━━ MATERIAL FOR THIS EXERCISE ━━

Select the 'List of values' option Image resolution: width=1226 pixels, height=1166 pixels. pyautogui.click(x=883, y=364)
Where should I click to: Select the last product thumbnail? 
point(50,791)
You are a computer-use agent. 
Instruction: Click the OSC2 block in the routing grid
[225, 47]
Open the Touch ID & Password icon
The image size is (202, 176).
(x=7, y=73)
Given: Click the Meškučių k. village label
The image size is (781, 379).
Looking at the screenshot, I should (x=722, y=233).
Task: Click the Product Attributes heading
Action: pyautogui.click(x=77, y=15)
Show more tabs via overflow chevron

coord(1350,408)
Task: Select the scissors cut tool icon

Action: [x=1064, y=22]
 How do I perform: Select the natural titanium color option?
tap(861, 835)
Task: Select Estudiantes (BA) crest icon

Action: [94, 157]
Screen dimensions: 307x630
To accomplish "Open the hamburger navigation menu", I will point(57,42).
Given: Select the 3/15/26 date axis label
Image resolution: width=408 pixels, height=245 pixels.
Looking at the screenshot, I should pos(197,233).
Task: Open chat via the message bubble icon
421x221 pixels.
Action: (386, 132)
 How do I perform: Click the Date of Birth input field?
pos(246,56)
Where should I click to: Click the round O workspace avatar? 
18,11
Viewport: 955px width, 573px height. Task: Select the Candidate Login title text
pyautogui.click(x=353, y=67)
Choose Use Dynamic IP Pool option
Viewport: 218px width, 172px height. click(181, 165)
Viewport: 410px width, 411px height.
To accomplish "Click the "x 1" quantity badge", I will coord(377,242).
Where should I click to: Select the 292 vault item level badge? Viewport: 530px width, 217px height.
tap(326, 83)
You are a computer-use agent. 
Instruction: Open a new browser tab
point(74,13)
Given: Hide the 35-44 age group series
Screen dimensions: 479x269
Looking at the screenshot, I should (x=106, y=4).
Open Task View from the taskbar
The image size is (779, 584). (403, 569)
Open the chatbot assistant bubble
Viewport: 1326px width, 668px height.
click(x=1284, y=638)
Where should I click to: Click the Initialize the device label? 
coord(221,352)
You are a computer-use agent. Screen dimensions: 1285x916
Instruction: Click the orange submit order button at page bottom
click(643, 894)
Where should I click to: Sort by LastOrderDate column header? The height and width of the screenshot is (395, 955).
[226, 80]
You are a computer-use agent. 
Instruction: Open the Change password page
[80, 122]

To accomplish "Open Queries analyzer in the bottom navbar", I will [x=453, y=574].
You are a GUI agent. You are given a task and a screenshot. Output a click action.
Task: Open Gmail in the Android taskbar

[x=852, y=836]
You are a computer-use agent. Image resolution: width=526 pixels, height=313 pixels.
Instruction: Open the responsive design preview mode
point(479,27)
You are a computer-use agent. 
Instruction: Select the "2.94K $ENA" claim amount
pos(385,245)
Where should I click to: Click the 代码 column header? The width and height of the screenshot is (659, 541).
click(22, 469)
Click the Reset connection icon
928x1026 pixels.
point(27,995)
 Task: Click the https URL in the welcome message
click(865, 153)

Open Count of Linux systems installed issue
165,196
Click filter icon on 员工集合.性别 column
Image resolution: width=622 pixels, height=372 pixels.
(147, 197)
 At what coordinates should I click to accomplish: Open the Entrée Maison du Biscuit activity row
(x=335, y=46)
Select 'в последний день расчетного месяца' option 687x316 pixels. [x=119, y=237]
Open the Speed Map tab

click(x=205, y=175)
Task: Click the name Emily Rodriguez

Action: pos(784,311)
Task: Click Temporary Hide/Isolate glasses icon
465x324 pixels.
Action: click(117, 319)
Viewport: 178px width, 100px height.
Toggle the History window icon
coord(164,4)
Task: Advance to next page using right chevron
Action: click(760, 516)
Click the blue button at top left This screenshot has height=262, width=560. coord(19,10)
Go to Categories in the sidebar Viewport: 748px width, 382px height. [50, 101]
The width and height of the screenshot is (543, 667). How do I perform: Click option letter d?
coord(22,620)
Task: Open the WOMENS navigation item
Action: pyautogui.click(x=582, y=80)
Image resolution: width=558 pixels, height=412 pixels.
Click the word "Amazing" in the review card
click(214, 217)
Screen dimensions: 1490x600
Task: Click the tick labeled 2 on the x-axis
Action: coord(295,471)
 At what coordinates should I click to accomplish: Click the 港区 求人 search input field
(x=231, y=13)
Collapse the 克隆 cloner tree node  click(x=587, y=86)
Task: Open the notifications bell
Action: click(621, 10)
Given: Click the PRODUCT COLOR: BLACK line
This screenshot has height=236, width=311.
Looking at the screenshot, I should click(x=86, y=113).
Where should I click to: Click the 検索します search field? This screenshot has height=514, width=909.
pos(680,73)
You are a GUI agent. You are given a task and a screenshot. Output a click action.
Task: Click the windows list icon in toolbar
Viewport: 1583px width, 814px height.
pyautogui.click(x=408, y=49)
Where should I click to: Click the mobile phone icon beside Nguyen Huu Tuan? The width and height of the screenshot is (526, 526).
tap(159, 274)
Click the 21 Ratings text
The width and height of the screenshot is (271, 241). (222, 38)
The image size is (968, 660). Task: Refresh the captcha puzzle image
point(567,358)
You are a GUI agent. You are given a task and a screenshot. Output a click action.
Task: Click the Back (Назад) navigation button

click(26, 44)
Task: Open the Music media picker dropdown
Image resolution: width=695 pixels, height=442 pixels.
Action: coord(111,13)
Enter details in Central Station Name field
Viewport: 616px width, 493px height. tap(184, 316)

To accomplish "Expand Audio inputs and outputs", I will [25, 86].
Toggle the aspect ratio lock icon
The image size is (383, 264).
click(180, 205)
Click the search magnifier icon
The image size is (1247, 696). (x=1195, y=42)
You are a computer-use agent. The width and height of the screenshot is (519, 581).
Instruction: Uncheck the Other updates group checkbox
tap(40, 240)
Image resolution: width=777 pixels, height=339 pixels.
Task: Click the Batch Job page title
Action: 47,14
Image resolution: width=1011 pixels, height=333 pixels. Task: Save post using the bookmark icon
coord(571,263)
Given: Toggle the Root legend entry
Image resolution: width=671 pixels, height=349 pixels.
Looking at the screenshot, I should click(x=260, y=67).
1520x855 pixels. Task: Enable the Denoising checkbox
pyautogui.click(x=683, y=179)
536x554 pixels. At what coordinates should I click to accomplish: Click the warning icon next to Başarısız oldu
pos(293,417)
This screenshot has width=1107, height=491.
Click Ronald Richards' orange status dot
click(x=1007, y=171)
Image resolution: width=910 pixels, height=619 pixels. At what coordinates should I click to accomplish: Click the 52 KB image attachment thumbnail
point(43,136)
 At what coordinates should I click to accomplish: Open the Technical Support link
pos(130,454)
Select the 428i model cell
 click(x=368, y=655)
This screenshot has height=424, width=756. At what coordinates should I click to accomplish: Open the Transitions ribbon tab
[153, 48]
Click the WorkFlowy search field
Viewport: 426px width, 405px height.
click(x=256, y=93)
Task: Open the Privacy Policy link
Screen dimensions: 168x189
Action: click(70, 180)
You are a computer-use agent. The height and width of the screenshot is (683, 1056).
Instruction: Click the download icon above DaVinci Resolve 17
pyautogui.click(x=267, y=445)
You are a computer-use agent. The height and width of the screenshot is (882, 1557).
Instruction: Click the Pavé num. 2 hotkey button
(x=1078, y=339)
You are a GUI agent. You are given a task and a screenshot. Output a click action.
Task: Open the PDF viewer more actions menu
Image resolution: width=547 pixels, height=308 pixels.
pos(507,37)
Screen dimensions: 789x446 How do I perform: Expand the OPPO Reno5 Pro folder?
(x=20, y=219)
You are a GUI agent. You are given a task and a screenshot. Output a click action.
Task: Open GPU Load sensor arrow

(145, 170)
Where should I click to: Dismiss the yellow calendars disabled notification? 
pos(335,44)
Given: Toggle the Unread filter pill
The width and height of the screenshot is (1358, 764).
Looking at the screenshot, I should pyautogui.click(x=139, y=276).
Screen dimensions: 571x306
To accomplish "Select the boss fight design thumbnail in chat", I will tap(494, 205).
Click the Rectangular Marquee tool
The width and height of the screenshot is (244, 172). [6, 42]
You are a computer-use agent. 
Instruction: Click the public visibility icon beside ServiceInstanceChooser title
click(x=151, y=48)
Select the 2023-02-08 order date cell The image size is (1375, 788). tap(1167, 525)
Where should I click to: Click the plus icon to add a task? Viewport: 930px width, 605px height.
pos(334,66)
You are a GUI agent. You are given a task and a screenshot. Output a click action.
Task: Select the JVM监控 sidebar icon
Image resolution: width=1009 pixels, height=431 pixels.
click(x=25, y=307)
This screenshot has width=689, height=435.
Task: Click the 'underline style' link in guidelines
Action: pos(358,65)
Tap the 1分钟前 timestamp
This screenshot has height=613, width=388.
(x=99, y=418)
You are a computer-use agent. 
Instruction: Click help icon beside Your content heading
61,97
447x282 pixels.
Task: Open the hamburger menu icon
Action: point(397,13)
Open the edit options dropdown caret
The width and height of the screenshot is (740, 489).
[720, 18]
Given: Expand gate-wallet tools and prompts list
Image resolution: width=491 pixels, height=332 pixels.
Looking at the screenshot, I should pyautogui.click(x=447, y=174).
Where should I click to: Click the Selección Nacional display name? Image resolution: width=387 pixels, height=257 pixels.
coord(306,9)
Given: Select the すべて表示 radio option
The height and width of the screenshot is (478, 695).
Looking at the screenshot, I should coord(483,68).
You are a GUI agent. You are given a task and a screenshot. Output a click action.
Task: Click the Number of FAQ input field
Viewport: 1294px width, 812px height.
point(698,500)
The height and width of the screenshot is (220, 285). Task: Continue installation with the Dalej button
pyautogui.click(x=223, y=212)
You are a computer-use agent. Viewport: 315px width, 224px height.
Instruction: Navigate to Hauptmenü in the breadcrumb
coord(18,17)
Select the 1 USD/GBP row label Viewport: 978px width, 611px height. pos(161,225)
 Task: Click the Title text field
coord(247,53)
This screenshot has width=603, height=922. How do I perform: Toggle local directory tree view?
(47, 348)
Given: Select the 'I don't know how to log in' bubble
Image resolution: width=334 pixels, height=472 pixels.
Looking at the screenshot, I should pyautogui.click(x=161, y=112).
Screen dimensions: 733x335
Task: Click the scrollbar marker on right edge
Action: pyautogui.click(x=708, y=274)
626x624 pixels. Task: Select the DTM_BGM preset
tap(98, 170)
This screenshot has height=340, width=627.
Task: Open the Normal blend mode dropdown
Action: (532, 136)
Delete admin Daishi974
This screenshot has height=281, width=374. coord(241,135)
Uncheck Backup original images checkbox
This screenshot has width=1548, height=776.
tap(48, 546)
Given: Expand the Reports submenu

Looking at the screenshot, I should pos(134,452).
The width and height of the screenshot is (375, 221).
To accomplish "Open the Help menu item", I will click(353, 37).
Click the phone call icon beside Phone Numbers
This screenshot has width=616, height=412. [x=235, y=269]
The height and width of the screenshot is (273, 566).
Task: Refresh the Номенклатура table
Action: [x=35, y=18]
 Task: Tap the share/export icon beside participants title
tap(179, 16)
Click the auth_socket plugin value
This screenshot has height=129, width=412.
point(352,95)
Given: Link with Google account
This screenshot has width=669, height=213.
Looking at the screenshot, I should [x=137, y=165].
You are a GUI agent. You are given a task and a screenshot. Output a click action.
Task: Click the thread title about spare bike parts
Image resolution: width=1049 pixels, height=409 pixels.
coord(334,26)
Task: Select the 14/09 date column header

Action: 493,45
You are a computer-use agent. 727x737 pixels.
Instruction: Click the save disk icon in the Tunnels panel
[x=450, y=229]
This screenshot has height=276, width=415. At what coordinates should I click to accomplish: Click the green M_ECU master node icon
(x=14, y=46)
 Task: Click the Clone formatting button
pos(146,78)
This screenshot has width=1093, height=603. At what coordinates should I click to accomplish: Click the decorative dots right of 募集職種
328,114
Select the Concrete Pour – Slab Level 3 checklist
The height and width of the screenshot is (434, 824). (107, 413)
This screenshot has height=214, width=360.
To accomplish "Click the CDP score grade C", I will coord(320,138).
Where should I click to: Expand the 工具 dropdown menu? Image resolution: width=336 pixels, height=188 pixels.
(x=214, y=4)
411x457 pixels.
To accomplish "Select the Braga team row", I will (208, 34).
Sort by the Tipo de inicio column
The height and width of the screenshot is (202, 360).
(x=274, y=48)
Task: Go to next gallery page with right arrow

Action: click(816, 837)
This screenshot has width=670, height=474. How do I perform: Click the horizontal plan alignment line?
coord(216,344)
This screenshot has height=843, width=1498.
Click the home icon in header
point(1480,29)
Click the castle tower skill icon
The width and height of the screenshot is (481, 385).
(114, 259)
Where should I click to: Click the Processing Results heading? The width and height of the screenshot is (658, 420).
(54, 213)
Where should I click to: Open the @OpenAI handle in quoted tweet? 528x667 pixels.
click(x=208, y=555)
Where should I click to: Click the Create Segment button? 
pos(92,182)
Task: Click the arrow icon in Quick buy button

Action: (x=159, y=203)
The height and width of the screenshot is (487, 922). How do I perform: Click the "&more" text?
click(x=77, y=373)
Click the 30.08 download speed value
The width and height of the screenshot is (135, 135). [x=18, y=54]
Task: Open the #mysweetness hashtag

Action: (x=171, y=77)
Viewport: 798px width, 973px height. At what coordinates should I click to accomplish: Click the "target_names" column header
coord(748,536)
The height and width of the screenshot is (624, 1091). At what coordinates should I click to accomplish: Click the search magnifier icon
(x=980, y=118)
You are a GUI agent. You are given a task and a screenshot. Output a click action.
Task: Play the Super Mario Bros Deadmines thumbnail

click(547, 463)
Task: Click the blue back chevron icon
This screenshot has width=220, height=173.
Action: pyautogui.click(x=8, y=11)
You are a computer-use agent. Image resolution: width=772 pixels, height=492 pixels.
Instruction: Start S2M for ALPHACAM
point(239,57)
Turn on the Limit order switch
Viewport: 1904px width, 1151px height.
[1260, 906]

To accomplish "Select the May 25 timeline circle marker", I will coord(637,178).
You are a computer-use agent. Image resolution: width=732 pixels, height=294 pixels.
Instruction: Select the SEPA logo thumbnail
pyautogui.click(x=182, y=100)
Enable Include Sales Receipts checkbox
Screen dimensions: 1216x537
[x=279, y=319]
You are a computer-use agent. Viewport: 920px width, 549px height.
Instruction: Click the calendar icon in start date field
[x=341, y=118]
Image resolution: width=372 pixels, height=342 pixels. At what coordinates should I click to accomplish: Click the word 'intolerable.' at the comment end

━━━

### TASK GOAL
Find all lines in the records that hold the word "sidebar". Copy them.

### EXERCISE RESULT
Go to Categories in the sidebar Viewport: 748px width, 382px height. [50, 101]
Task: Select the JVM监控 sidebar icon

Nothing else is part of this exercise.